Дарованная Гладиатору (Тёрнер) - страница 26

Я вздыхаю, поворачиваюсь и просовываю руки сквозь прутья решетки. Это последний раз, когда буду в цепях. Уж я, черт возьми, об этом позабочусь.

Септимус подзывает стражника. И тот сковывает мои запястья за спиной и лодыжки вместе, пока я смотрю в печальные глаза Элоизы.

— Я люблю тебя, — шепчу ей.

— И я тебя, — шепчет она в ответ.


***

Меня выводят из камеры и тут же окружают несколько стражников. Септимус спешит по длинному тёмному коридору, и мы вслед за ним. Что-то в поведении Септимуса настораживает.
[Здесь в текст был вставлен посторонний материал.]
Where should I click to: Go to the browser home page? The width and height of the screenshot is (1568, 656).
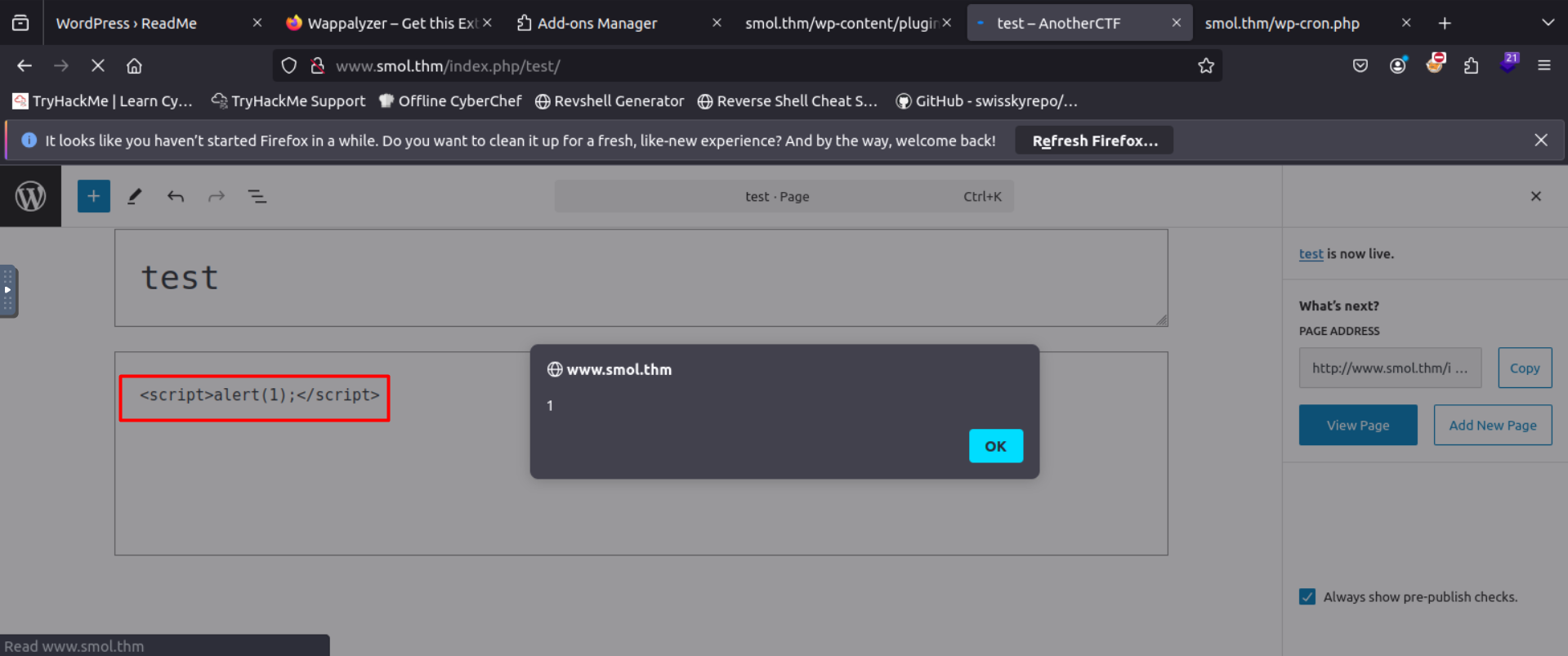pos(134,66)
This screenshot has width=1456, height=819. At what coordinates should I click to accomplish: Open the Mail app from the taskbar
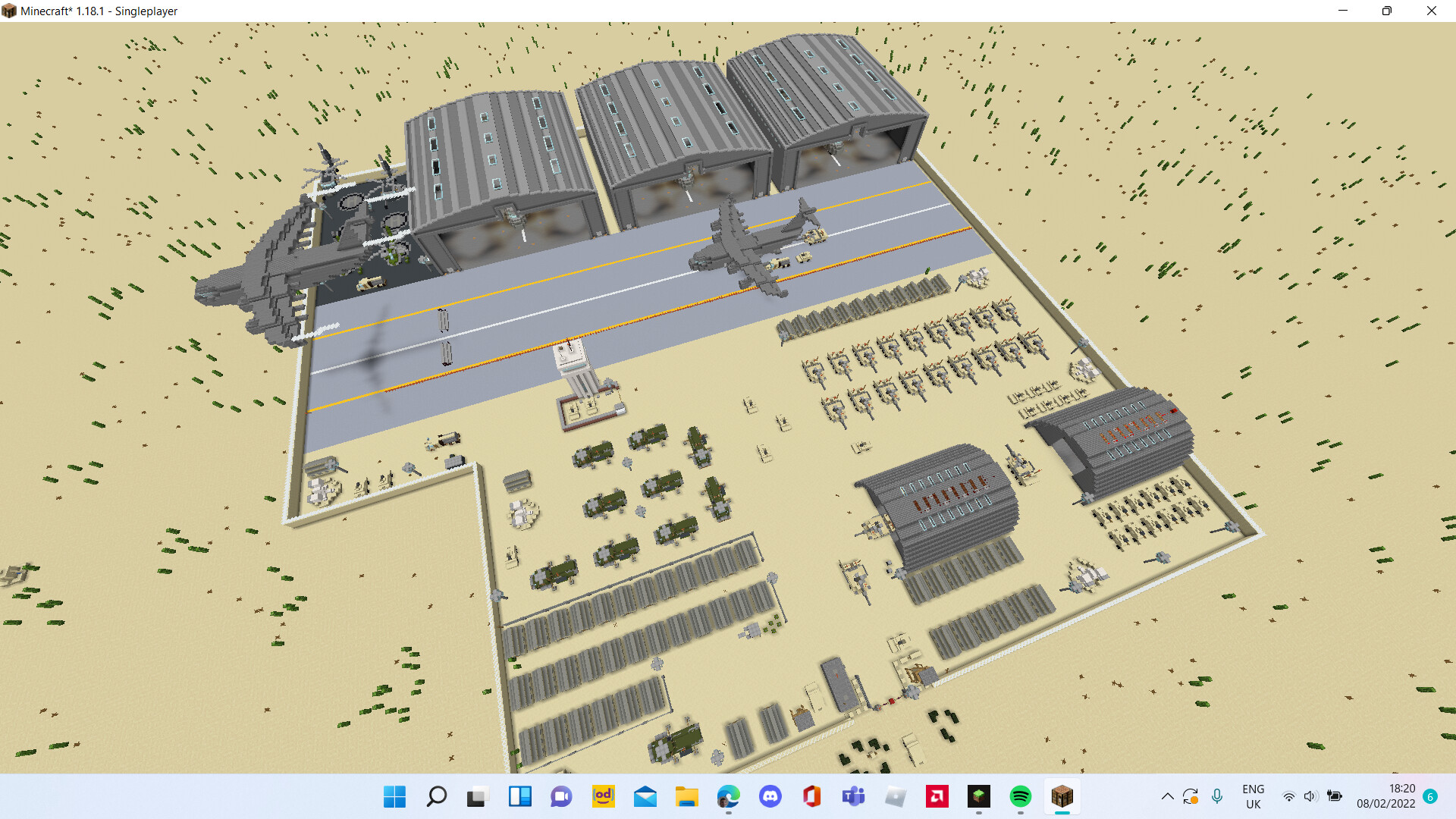(645, 797)
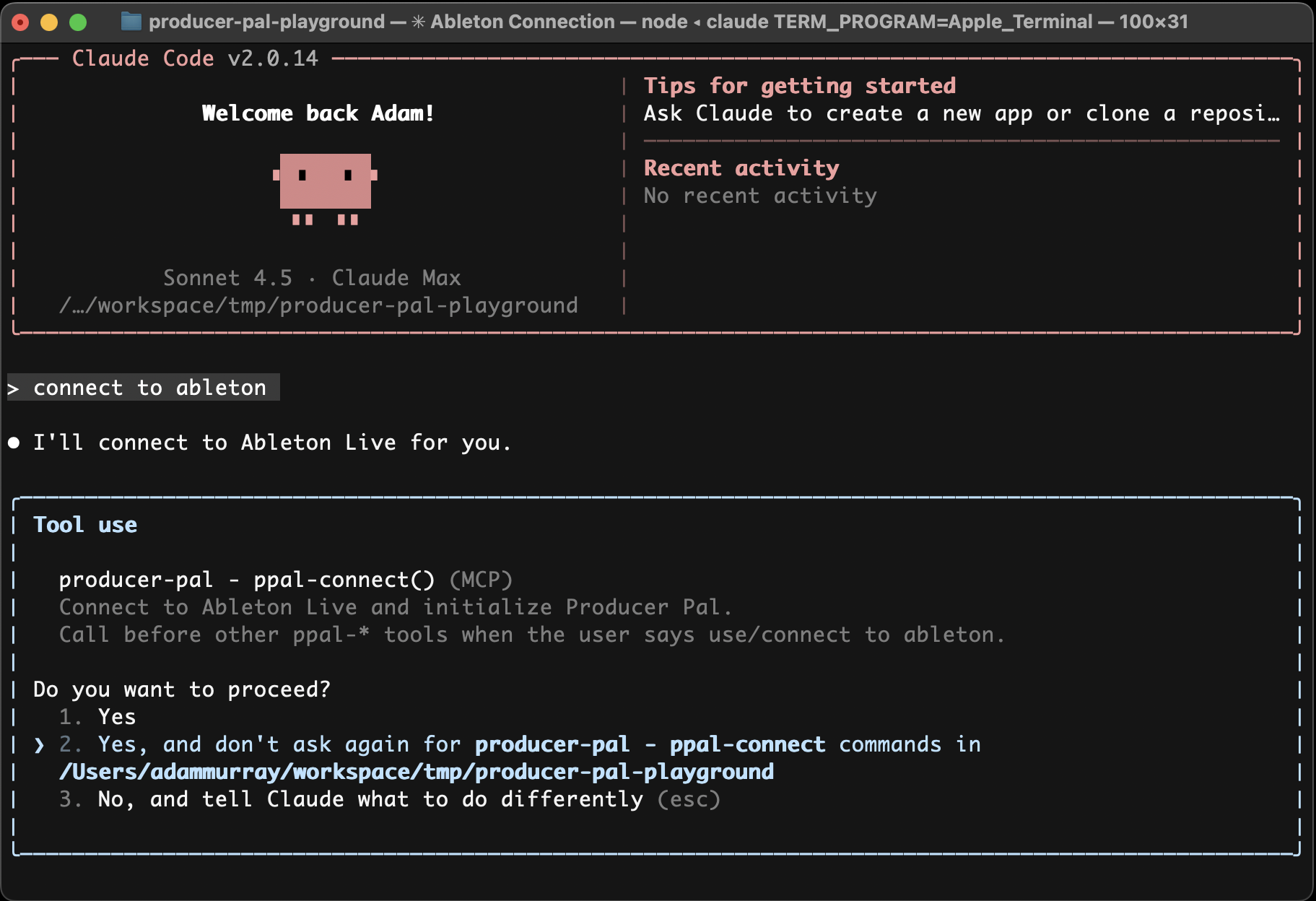Click the Claude Code mascot logo
This screenshot has width=1316, height=901.
coord(326,189)
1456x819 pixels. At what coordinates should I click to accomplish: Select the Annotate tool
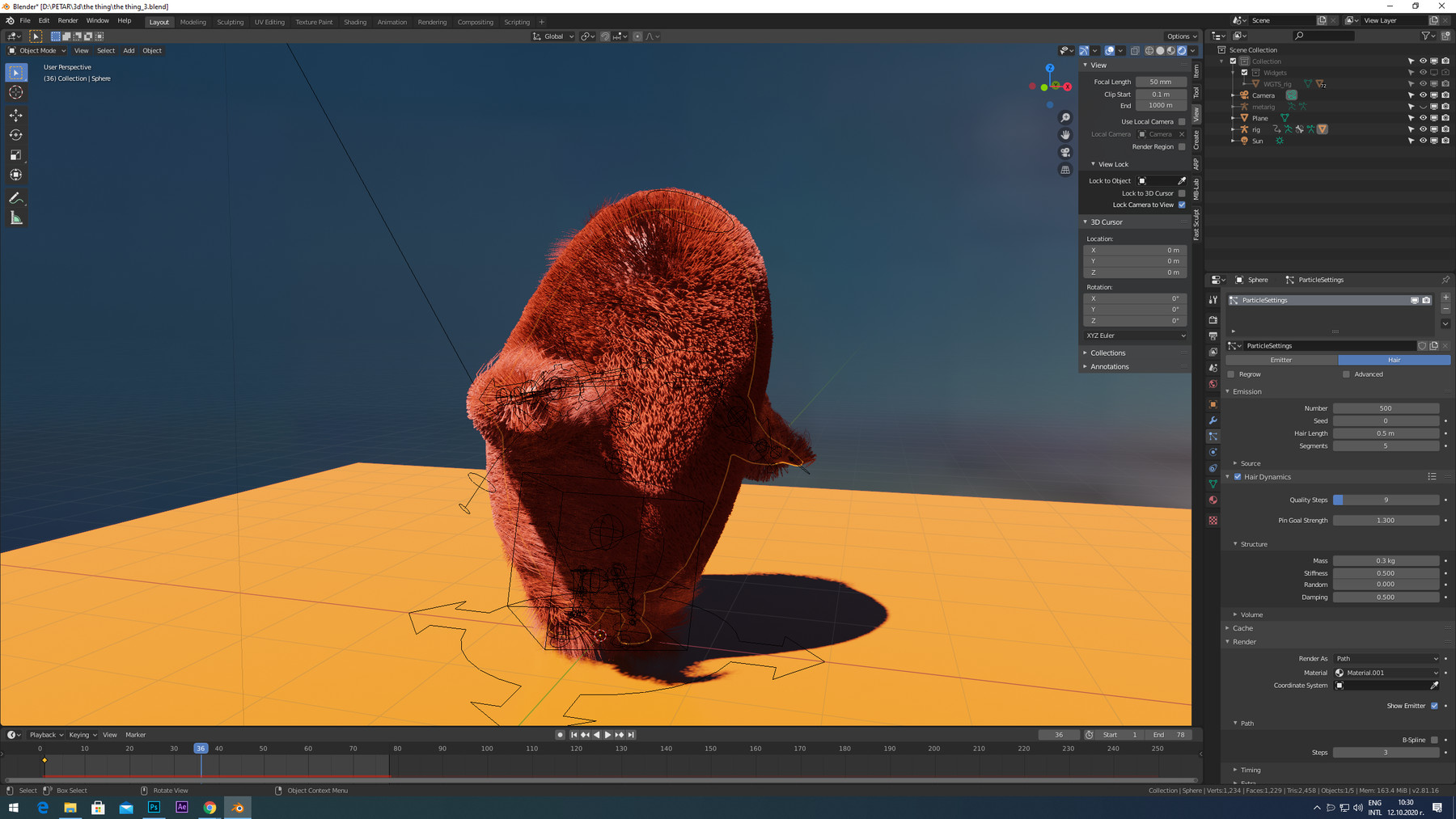point(15,198)
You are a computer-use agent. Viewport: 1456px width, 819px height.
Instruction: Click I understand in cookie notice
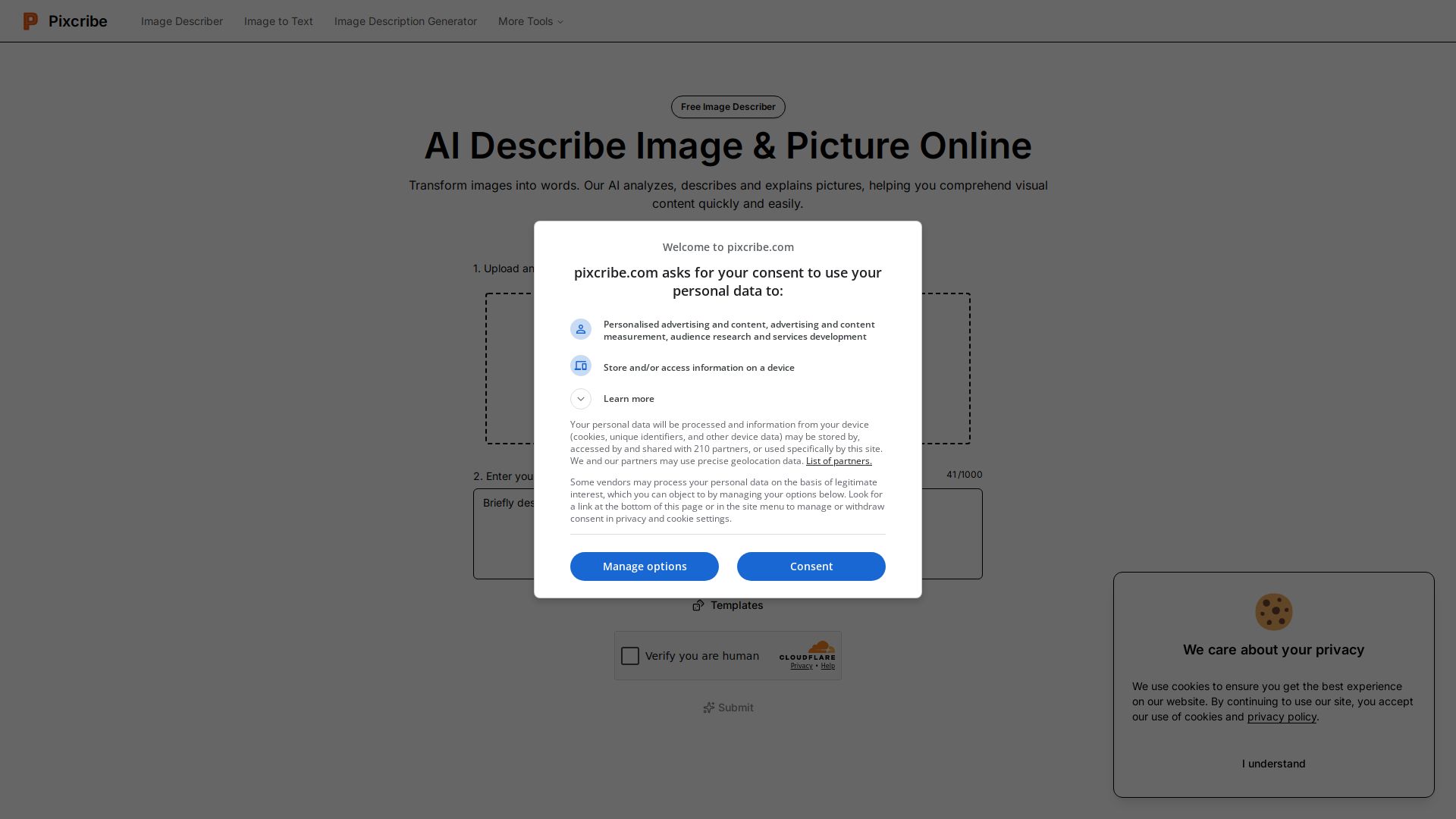pos(1273,764)
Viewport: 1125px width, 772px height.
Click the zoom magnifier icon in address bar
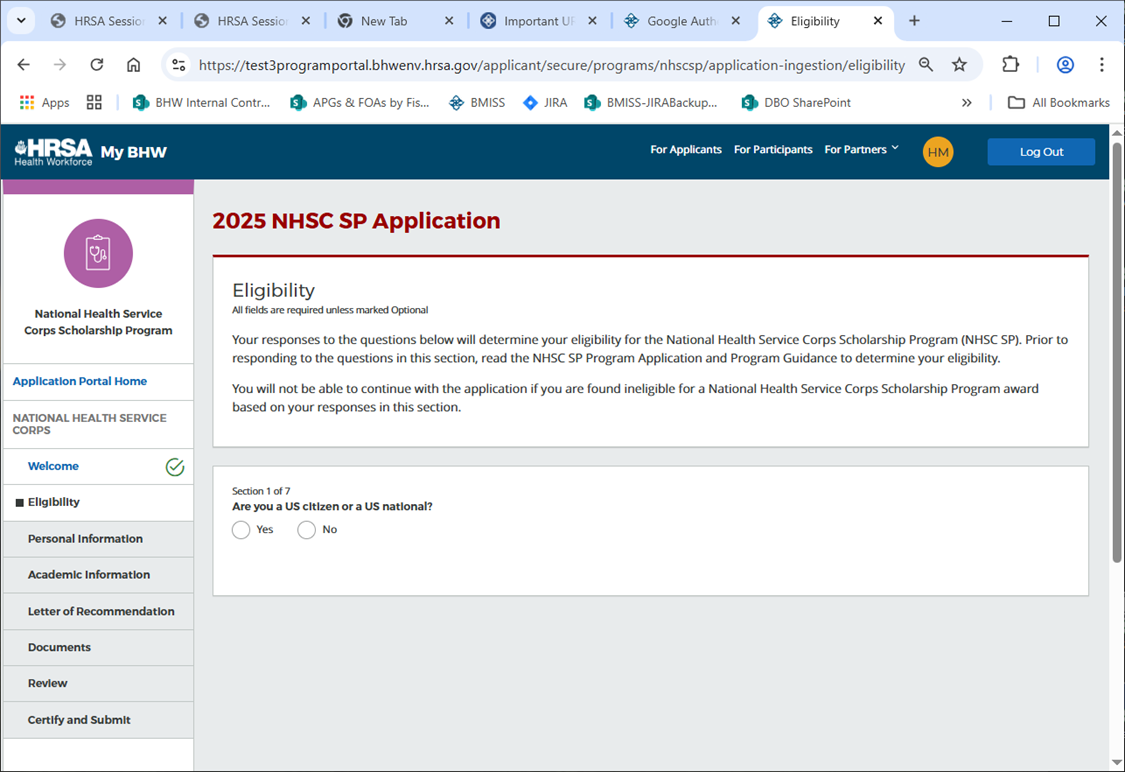click(x=926, y=65)
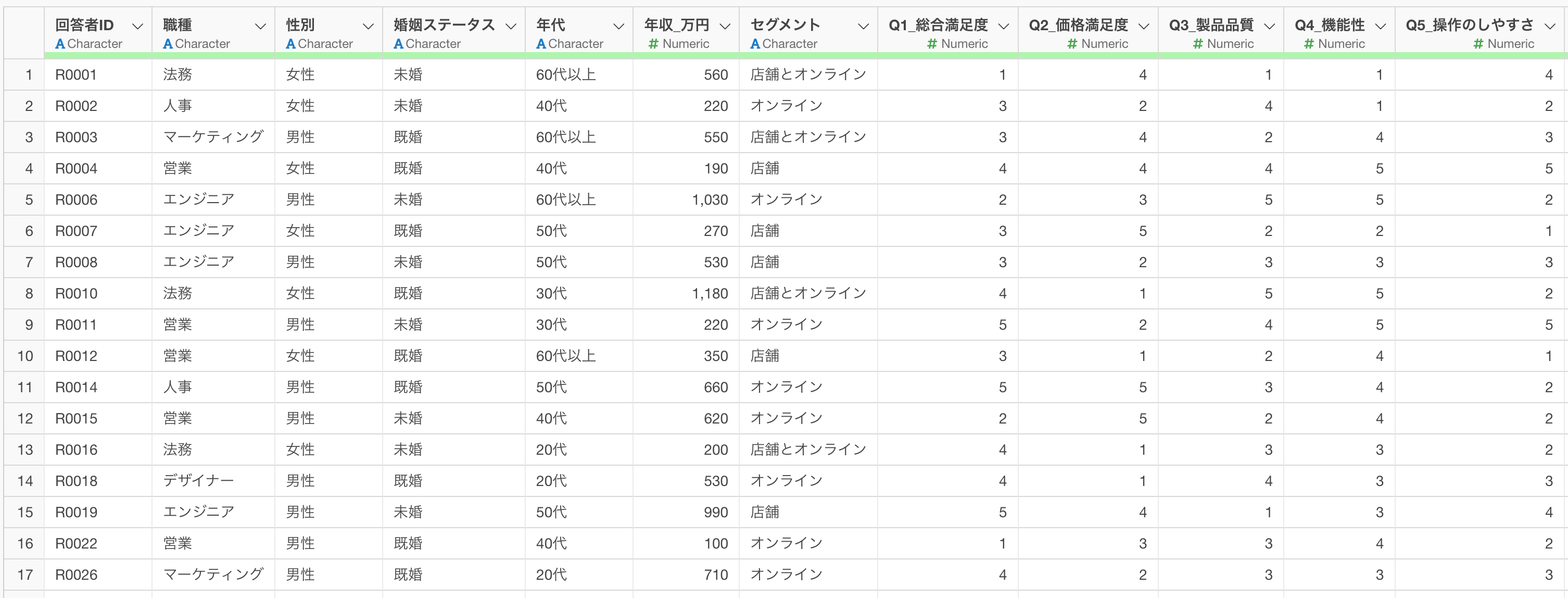The image size is (1568, 598).
Task: Open the Q1_総合満足度 column menu
Action: 1004,26
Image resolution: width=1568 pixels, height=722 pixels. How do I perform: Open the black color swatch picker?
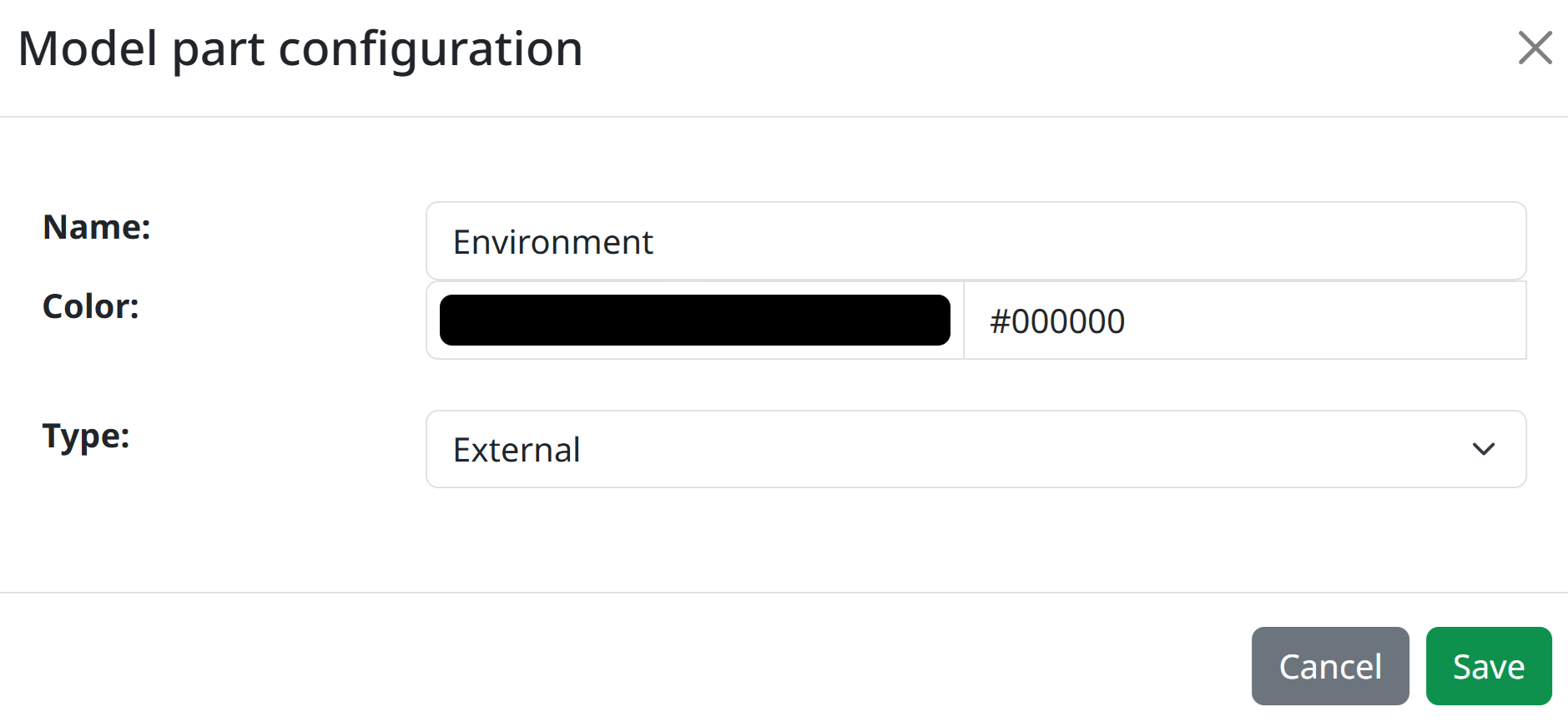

Он очень взволнован, как будто… как будто вот-вот потеряет свою самую большую дойную корову во всей Римской империи. Он заработал на мне миллионы сестерциев.

— Ты уверен, Септимус? — обращается к нему один из стражников.

— Мне кажется, он в боевой форме.

Септимус поворачивается к стражнику с хитрой ухмылкой на лице.

— Я когда-нибудь подводил тебя раньше?

И тут зловещее ощущение пронзает меня.

— Я ставлю все свои сбережения, — продолжает стражник. — Двадцать три сестерция.

— Тогда сегодня вечером ты будешь пировать, пока твой не живот не застонет. Будешь трахать шлюх, пока твой член не попросит пощады, — и Септимус гаденько смеётся.

Я останавливаюсь, и все поворачиваются ко мне.

— Ты… ты ставишь против меня. Так? — выдавливаю из себя ошеломившую меня догадку.

Септимус пожимает плечами.

— Да, старина. Ты не выйдешь живым из этого боя.

Страх начинает давить на меня, как свинцовый груз.

— А как же Элоиза? Что будет с ней?

Септимус пятится назад, прекрасно зная, что я убью его, если мне предоставится такая возможность.

— Я уже продал ее сегодня утром, — шипит он и его глаза искрят от злости. — Очень и очень выгодно продал.

Кровожадно зарычав, бросаюсь к нему, но дубинки стражников градом обрушиваются мне на голову, и я падаю на колени.

Я борюсь с надвигающейся чернотой, но даже всемогущий Кезон Винициус не может сдерживать ее вечно. В конце концов… с именем своей возлюбленной на губах… тьма одерживает надо мной верх...

Прихожу в себя уже один в каморке, из которой всегда выходил на арену.


***

Моя голова чертовски сильно болит, когда я стою на арене под нещадно палящими лучами послеполуденного солнца.

У меня нет выбора, кроме как бросить все силы на то, чтобы пробиваться к свободе и вернуться к своей возлюбленной. Я уничтожу всё, что стоит между мной и Элоизой. Я пообещал ей, что она больше не будет рабыней, и собираюсь выполнить своё обещание.

Толпа гудит от возбуждения. Это мой последний бой, и все, кто хоть что-то значат в Риме, находятся здесь.

Я представлял себе этот момент в течение многих лет. Представлял себе день, когда наконец разорву цепи, порабощающие меня, но теперь вместо волнения и предвкушения скорой свободы, во мне поселился страх.